1. A display device (1) comprising electrophoretic particles (8,9), a display element comprising a pixel electrode (5) and a counter electrode (6) between which a portion of the electrophoretic particles (8,9) are present, and control means (10, 15, 16) for supplying a drive signal (50, (V,t)drive, (V,t)reset) to the electrodes to bring the display element in a predetermined optical state, characterized in that
a. the control means are further arranged for supplying a preset signal (53, (V,t)preset) preceding the drive signal comprising a preset pulse preceding a drive pulse, the preset signal representing an energy sufficient to release the electrophoretic particles at a first position near one of the two electrodes corresponding to a first optical state, but too low to enable the particles to reach a second position near the other electrode corresponding to a second optical state and
b. the display elements are divided in two or more groups, and
c. the control means are arranged for generating and supplying to the groups preset signals showing differences in phase between the groups and in that
d. the control means are arranged for generating and supplying to each of the groups preset pulses and drive pulses such that the phase of the preset pulse preceding the drive pulse is, in respect of the drive pulse, substantially the same for all groups.
2. A display device as claimed in claim 1, characterized in that the control means are arranged so that the drive signal comprises a drive pulse ((V,t)reset) to bring the display elements to one of its extreme optical states.
3. A display device as claimed in claim 1, characterized in that the control means are arranged so that the drive signal comprises a grey scale driving pulse ((V,t)drive) to bring the display elements to a position in between extreme optical states.
4. A display device as claimed in claim 1, characterized in that the polarity of the preset pulse preceding the drive pulse is opposite to the polarity of the drive pulse for each of the groups.
5. A display device as claimed in claim 1, characterized in that the display elements are interconnected in two groups and control means are arranged for generating and supplying a first preset signal having a first phase to the first group and a second preset signal to the second group having a second phase opposite to the first phase wherein the drive signal of one group is identical in form to that of the second group, but is delayed by a time period identical to the period (TF) of a single preset pulse
6. A display device as claimed in claim 1 wherein the duration of the preset pulse is one order of magnitude less than a time interval between two subsequent image updates.
7. A display device as claimed in claim 1 wherein the control means are further arranged for generating an even number of preset pulses.

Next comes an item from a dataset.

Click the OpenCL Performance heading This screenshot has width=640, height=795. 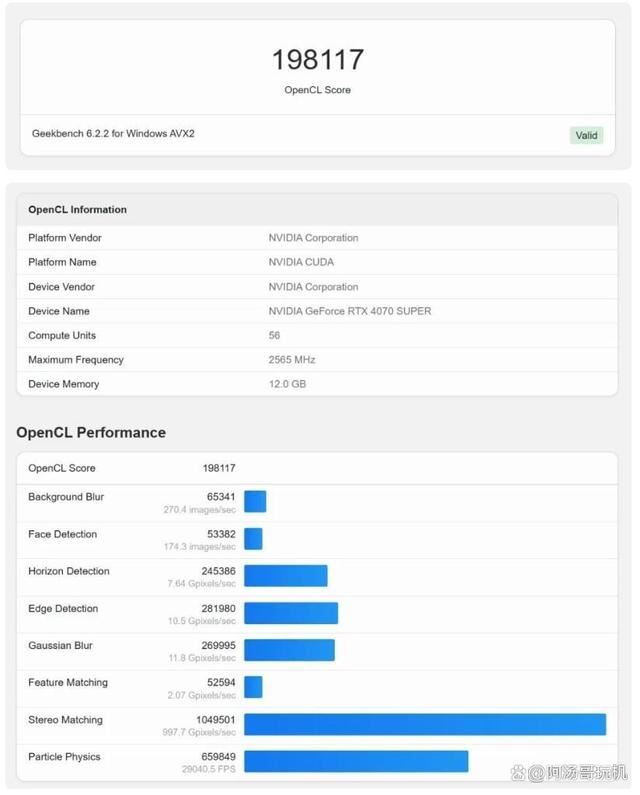click(91, 433)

8. A display device as claimed in claim 1 wherein one of the electrodes comprises a data electrode and the other electrode comprises a selection electrode and the control means further comprising first drive means for applying a selection signal to the selection electrodes and second drive means for applying a data signal to the data electrode.
9. A display device as claimed in claim 1 wherein the pixel electrode of the display element is being coupled to a selection electrode or a data electrode via a switching element, and the control means further comprising first drive means for applying a selection signal to the selection electrodes and second drive means for applying a data signal to the data electrode.

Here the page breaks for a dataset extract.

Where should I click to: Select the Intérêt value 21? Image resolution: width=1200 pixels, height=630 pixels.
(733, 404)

10. A display device as claimed in claim 8, wherein selection electrodes associated with display elements are interconnected in two groups, and the control means being arranged for generating a first preset signal having a first phase to the first group and a second reset signal to the second group having a second phase opposite to the first phase.
11. A display device as claimed in claim 8, wherein the second drive means are arranged for generating the preset signal.
12. A display device as claimed in claim 8, wherein the pixel electrode is coupled to the control means for generation of the preset signal via the counter electrode.
13. A display device as claimed in claim 12, wherein the counter electrode is divided into two portions, wherein each portion is associated with a set of display elements connected via a selection electrode.
14. A display device as claimed in claim 9, wherein the pixel electrode is coupled via a first additional capacitive element to the control means for receiving the preset signal.
15. A display device as claimed in claim 9, wherein the pixel electrode is being coupled to the control means via a further switching element.
16. A display device as claimed in claim 1, wherein the electrophoretic material is an encapsulated electrophoretic material.
US10/557,345 2003-05-22 2004-05-13 Electrophoretic display device and driving method Abandoned US20060250348A1 (en)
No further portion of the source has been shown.